Provided material Start Marker
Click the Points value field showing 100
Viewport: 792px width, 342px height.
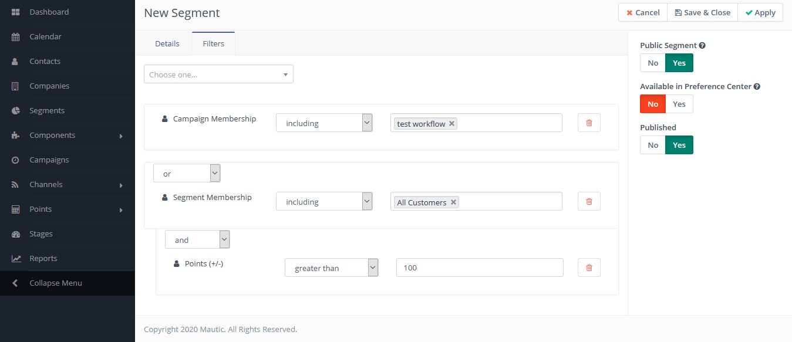tap(480, 268)
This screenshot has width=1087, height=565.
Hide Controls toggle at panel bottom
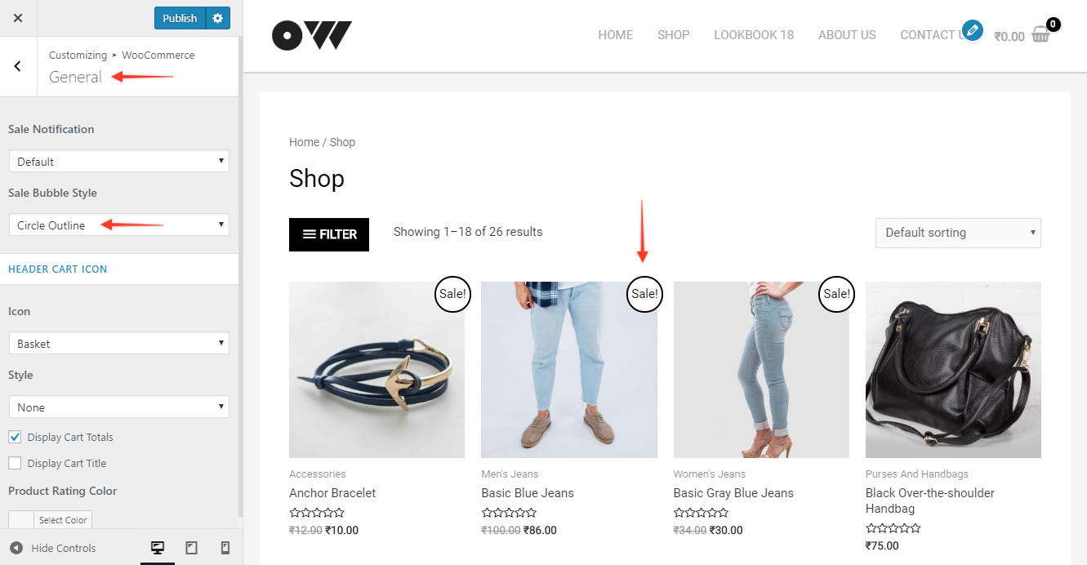coord(53,548)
Provided material End Marker
● What you are asked to do
Please repeat everything in the data above except the pictures, exactly as it reads.

● Exercise solution
Click the Points value field showing 100
Viewport: 792px width, 342px height.
tap(480, 268)
This screenshot has width=1087, height=565.
Hide Controls toggle at panel bottom
coord(53,548)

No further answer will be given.